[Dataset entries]
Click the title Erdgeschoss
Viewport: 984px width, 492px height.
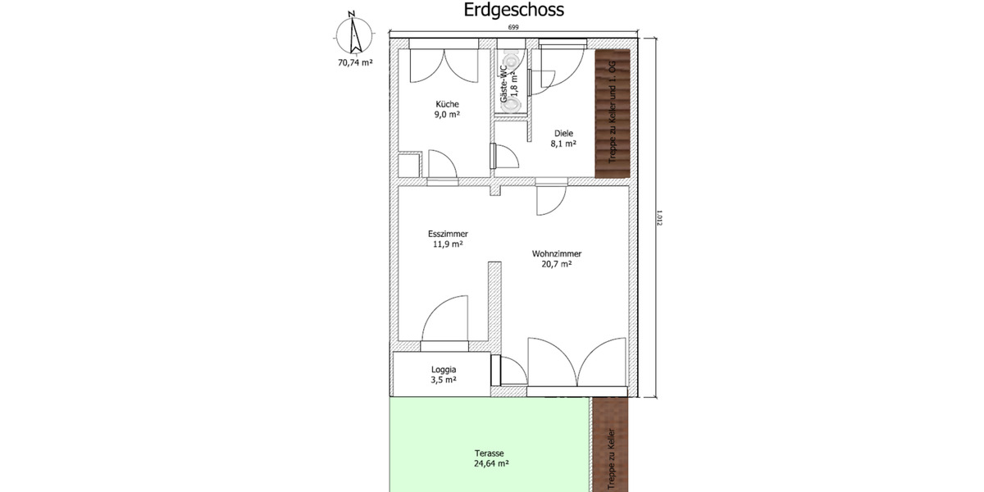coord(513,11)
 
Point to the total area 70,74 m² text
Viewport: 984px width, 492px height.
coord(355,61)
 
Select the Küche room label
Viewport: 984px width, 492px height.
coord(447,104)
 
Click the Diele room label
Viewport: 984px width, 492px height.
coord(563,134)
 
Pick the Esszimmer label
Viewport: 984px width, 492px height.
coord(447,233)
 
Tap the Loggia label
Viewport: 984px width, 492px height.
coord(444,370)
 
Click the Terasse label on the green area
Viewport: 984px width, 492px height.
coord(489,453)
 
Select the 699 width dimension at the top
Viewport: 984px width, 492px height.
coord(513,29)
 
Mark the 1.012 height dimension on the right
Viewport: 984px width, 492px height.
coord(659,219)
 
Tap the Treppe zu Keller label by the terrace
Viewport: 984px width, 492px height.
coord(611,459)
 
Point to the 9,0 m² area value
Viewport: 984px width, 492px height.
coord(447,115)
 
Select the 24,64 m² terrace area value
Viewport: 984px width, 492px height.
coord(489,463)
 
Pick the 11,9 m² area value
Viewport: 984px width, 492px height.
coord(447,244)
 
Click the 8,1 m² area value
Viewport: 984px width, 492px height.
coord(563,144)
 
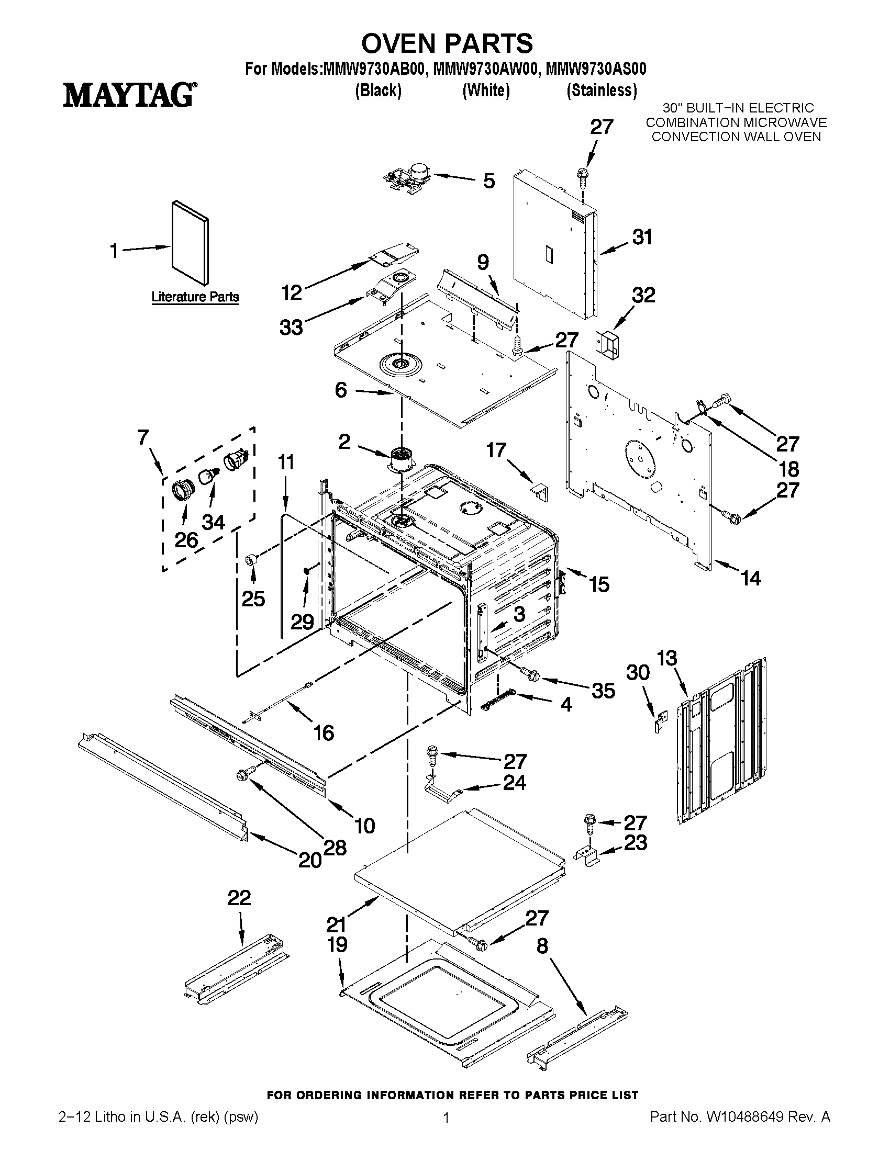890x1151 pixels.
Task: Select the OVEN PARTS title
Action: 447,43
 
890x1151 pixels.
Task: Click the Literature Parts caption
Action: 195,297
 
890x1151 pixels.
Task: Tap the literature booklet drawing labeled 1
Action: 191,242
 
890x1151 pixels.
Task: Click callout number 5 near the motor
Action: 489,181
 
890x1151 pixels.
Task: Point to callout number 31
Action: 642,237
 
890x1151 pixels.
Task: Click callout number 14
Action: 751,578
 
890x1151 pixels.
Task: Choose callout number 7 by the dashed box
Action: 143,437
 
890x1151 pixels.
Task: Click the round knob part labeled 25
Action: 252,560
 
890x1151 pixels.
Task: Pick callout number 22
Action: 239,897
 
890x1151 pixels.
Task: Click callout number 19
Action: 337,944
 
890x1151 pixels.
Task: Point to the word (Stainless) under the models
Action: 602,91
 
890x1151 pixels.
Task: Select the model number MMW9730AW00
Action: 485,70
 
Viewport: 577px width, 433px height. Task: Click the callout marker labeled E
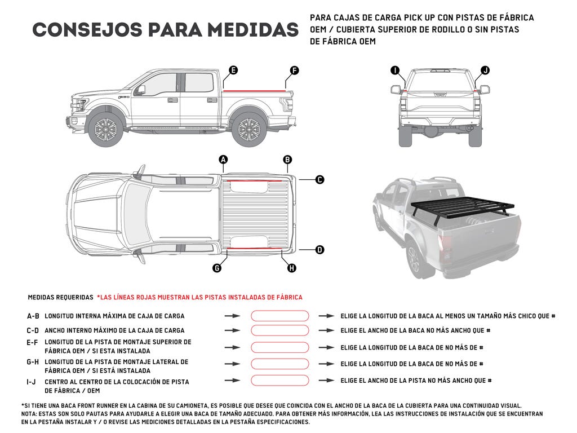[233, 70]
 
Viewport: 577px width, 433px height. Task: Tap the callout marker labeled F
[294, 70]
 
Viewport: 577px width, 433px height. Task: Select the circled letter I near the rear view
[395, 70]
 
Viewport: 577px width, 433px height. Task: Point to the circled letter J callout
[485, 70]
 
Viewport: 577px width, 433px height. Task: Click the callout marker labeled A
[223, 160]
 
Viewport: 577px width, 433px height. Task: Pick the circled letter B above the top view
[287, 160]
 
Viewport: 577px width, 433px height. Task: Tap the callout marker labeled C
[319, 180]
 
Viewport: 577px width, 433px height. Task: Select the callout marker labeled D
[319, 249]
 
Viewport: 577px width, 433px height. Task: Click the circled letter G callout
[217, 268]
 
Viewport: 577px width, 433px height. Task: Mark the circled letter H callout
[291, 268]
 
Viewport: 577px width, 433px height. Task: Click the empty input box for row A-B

* What to produce *
Could you rewrite only the listing lines from the one containing "Click the Diele room label" down to the one containing "coord(489,453)", putting "tag" wherever "label" appears and keeping everything else the same?

* Exercise response *
Click the Diele room tag
Viewport: 984px width, 492px height.
coord(563,134)
 
Pick the Esszimmer tag
Viewport: 984px width, 492px height.
coord(447,233)
 
Tap the Loggia tag
Viewport: 984px width, 492px height.
coord(444,370)
 
Click the Terasse tag on the green area
Viewport: 984px width, 492px height.
coord(489,453)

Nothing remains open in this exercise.